(Data items)
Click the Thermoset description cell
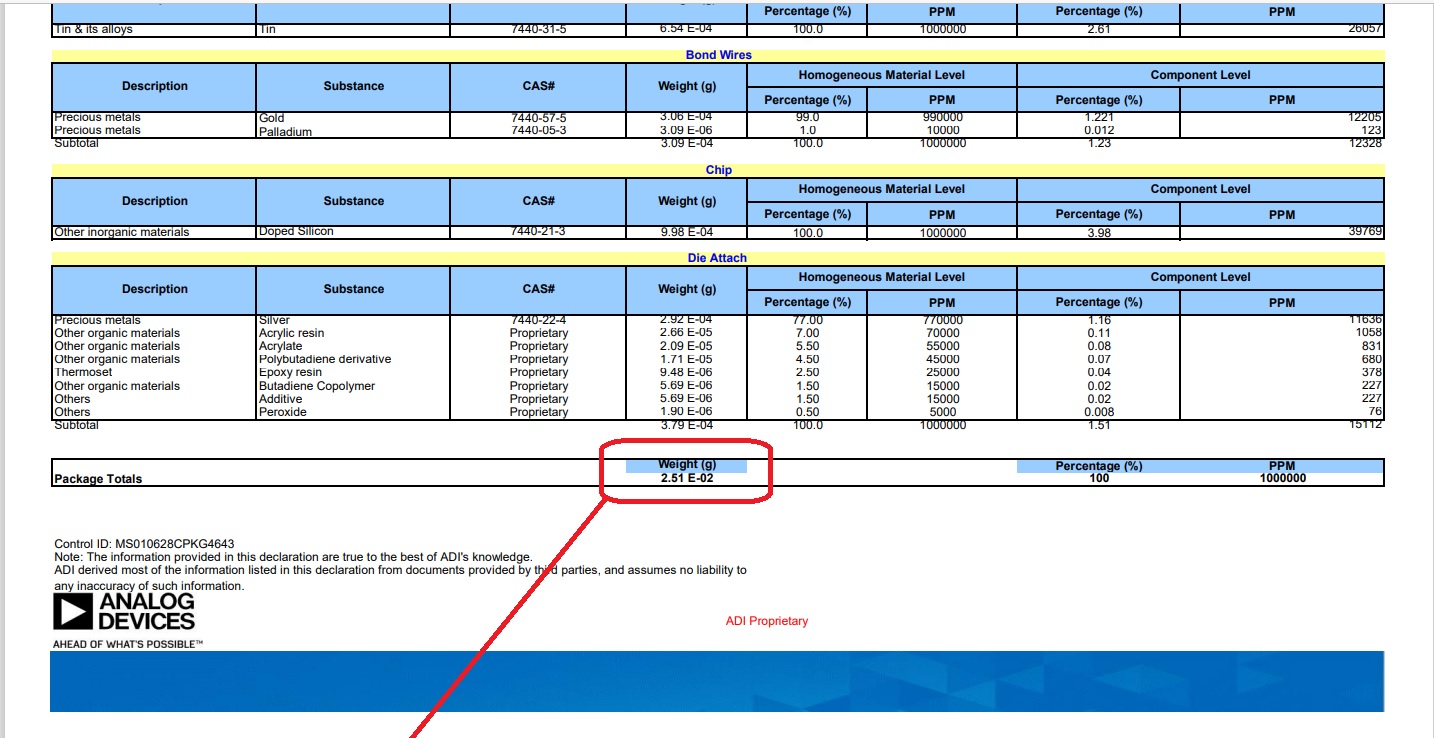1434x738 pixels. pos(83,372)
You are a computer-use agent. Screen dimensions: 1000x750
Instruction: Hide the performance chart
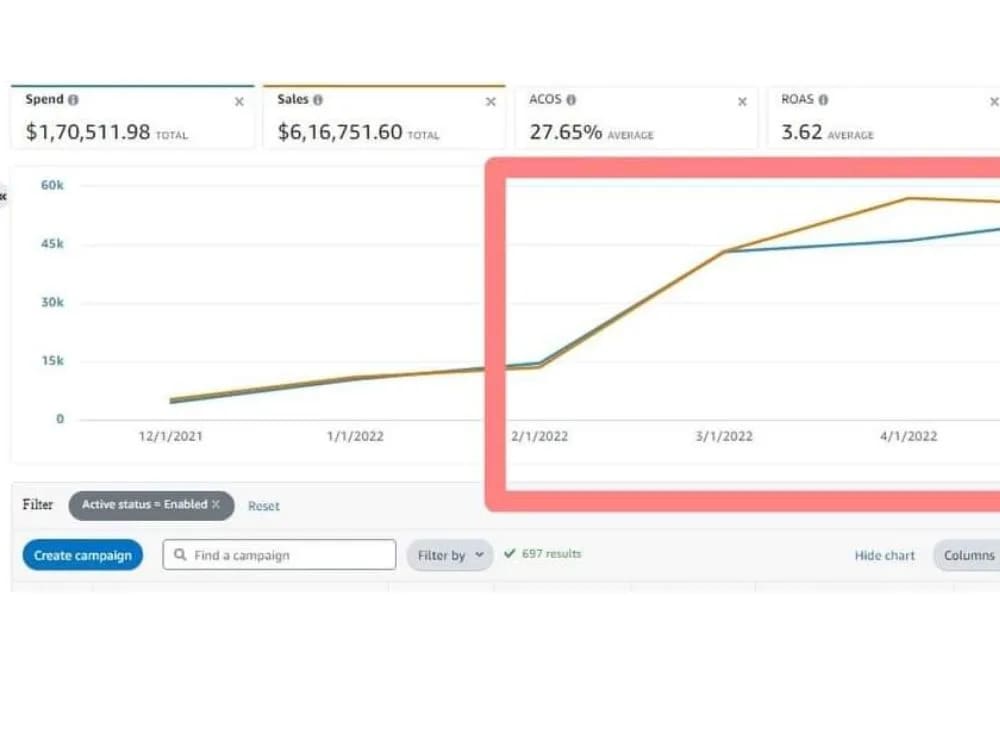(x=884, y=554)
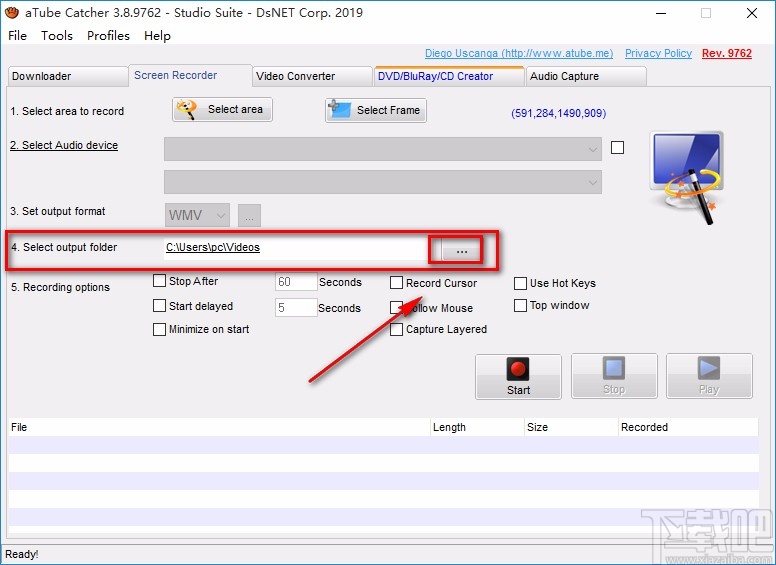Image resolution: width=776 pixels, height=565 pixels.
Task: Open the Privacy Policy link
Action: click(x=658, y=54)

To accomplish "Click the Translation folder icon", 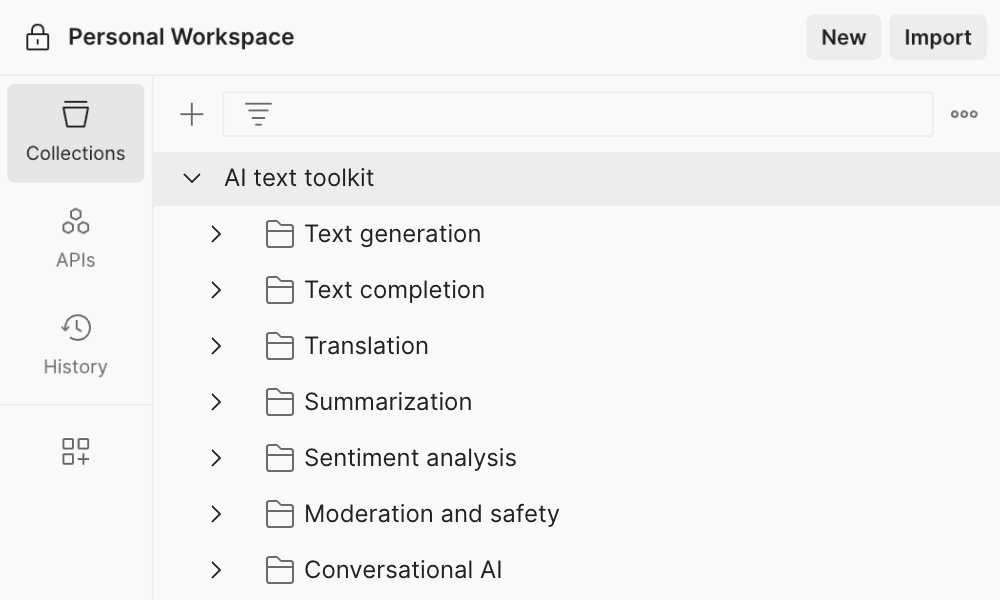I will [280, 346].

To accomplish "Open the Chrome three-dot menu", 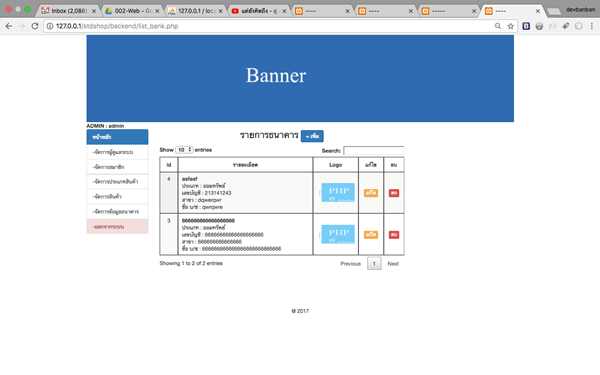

— Action item —
Exact repeat, pictures omitted: give every line from the top of the records down to and including the line with "You are a computer-use".

— Answer —
Click the Thermoset description cell
1434x738 pixels. pos(83,372)
You are a computer-use agent. Screen dimensions: 1000x750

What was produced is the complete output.